Помню, еще в годы немецкой оккупации была поставлена пьеса П. Вайчюнаса «Грешный ангел», где у Бледиса была комическая роль, которую он сыграл очень ярко, экспрессивно. Кому-то это нравилось, кому-то нет. Мильтинис, услышав мнения актеров, поступил, на мой взгляд, дерзко. «Сегодня будете играть так: ты вместо Бледиса, Бледис не играет вовсе, ты вместо…» — заявил он актерам, нарочно поменяв всех ролями. Нечего и говорить, как ошеломлен был зритель! Спектакль прошел ужасающе! А Мильтинису просто хотелось показать: «Вы без меня — никто! И мне решать, кто как играет. Хотите работать по-своему, не слушая меня?» Это был урок Мильтиниса — его «педагогика». В те годы подобное было возможно.

Кроме Мильтиниса, у нас в театре самостоятельного режиссера не было. А когда его уволили, пришлось выкручиваться самим. Вот и повелось… К примеру, ставит спектакль Бледис, а Карка ему помогает, ставит Алякна — помогаю я. Я ставлю, а кто-то еще мне помогает. Так, был у нас хороший артист — Гедиминас Карка, а как с режиссером я с ним столкнулся во время работы над спектаклями «Опасный спутник» А. Салынского (1954) и «Такие времена» Е. Юрандота (1955). Только в нашем театре существовал такой принцип: тебе предлагают поставить пьесу, но это отнюдь не означает, что ты — режиссер. К тому же статус того или тех, кто ставит спектакль, отнюдь не превышает статус тех, кто в нем играет. В одном случае ты актер, в другом — постановщик. Но такое практиковалось лишь в то время, пока в театре официально не работал Мильтинис. Честно говоря, и больших побед у нас в ту пору не было.

• _ЗАДАНИЯ К УПРАЖНЕНИЮ_:
- A) Перескажите фрагмент в двух предложениях.
- B) Выпишите из фрагмента без изменений отрывок начиная со слов «Помню, еще в» и заканчивая словами «подобное было возможно.» включительно.

• _ПРЕДОСТАВЛЕННЫЕ ЗАПИСИ_:
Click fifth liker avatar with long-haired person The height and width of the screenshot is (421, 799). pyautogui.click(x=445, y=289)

...

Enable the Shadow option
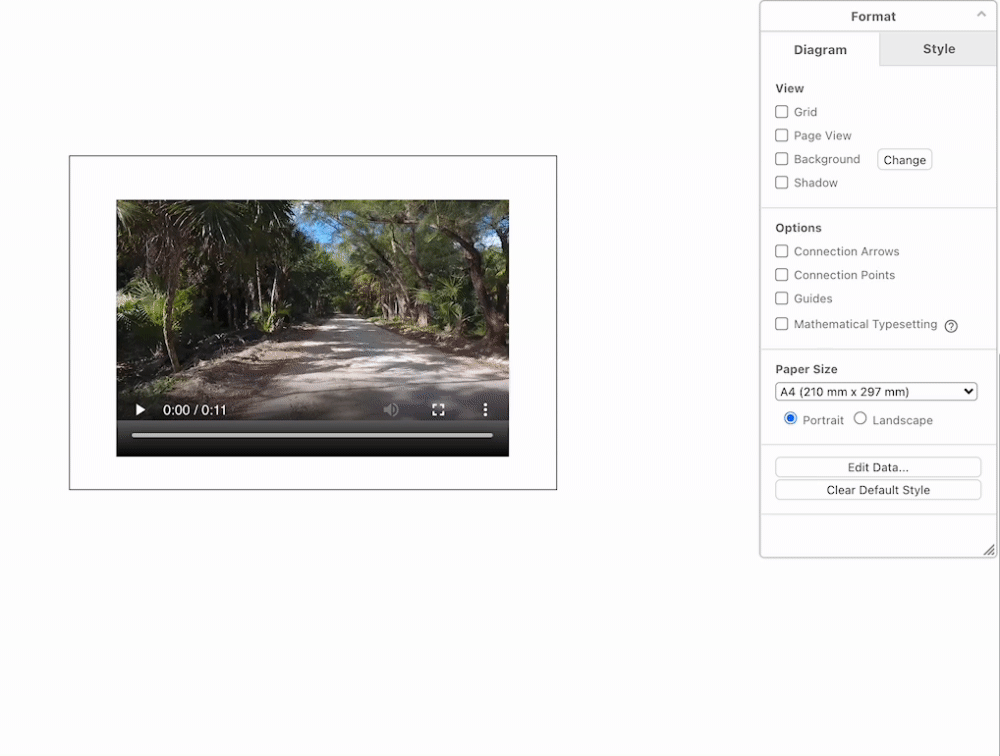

• _ОТВЕТЫ К УПРАЖНЕНИЮ_:
- A) Во время немецкой оккупации Мильтинис, услышав мнения актеров о комической роли Бледиса в «Грешном ангеле», нарочно поменял всех ролями, и спектакль прошел ужасающе: так он показал актерам, что без него они никто. Когда Мильтиниса уволили, спектакли ставили сами актеры, помогая друг другу, причем постановщик не считался режиссером и по статусу не стоял выше играющих, но больших побед в ту пору не было.

- B)
Помню, еще в годы немецкой оккупации была поставлена пьеса П. Вайчюнаса «Грешный ангел», где у Бледиса была комическая роль, которую он сыграл очень ярко, экспрессивно. Кому-то это нравилось, кому-то нет. Мильтинис, услышав мнения актеров, поступил, на мой взгляд, дерзко. «Сегодня будете играть так: ты вместо Бледиса, Бледис не играет вовсе, ты вместо…» — заявил он актерам, нарочно поменяв всех ролями. Нечего и говорить, как ошеломлен был зритель! Спектакль прошел ужасающе! А Мильтинису просто хотелось показать: «Вы без меня — никто! И мне решать, кто как играет. Хотите работать по-своему, не слушая меня?» Это был урок Мильтиниса — его «педагогика». В те годы подобное было возможно.